The images of the first couple of chapters are among some of my favourite pieces of writing as Hardy introduces the primeval heath, a place scarcely altered by human hand and yet showing subtle signs of bygone civilisations. The brambles and heather growing wild on the ground are given a life of their own, and when human figures finally appear on the scene, they seem to be almost an afterthought to the descriptions of the countryside which have gone before. When Eustacia makes her first appearance, standing on top of the ancient 'barrow', or burial mound, which the locals call Rainbarrow, she appears to be a natural extension of the landscape, rather than a person.

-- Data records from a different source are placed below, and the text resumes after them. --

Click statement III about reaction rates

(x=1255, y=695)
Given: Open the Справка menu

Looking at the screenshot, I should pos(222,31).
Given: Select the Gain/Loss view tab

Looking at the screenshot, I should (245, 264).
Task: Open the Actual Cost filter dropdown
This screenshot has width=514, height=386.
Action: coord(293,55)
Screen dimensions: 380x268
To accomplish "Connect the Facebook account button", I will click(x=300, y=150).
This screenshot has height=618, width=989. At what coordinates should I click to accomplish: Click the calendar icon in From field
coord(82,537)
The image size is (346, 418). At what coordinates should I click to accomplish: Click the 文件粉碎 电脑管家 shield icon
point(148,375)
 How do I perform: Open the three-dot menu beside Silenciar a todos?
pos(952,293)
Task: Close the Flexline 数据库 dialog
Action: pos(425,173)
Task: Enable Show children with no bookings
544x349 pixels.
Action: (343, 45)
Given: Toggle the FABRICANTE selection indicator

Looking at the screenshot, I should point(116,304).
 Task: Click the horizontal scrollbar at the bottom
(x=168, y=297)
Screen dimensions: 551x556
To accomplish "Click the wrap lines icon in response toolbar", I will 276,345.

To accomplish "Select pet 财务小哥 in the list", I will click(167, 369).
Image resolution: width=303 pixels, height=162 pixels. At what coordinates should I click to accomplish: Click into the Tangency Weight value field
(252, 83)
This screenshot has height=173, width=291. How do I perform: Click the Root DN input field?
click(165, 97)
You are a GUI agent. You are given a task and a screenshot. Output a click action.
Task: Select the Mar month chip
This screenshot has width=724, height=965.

This is far from the truth though. In fact, Eustacia, a woman of good birth living on the heath with her grandfather, feels trapped and isolated by its expanses and longs to get away. It is this desire to return to civilisation which drives her on to the unfortunate relationships (first with Damon Wildeve, then later with Clym) which form the seed of tragedy in this tale. It is only natural that when an educated native returns to his home village after years working in Paris, the excitable Eustacia should latch on to him as a means of escape.
Clym, however, turning his back on his luxurious, but ultimately unsatisfying, life abroad, is determined to make a new start in his home surroundings. His over-romantic attachment to his native soil is just as exaggerated as Eustacia's aversion to it, and his attempts to reestablish himself there are doomed to failure. Despite his intention to do good and raise the country folk from their state of relative ignorance, his decision to come home is met with confusion, ridicule and a complete lack of understanding (from both family and friends), with most people concurring with Eustacia's view that a return to Paris would be for the best.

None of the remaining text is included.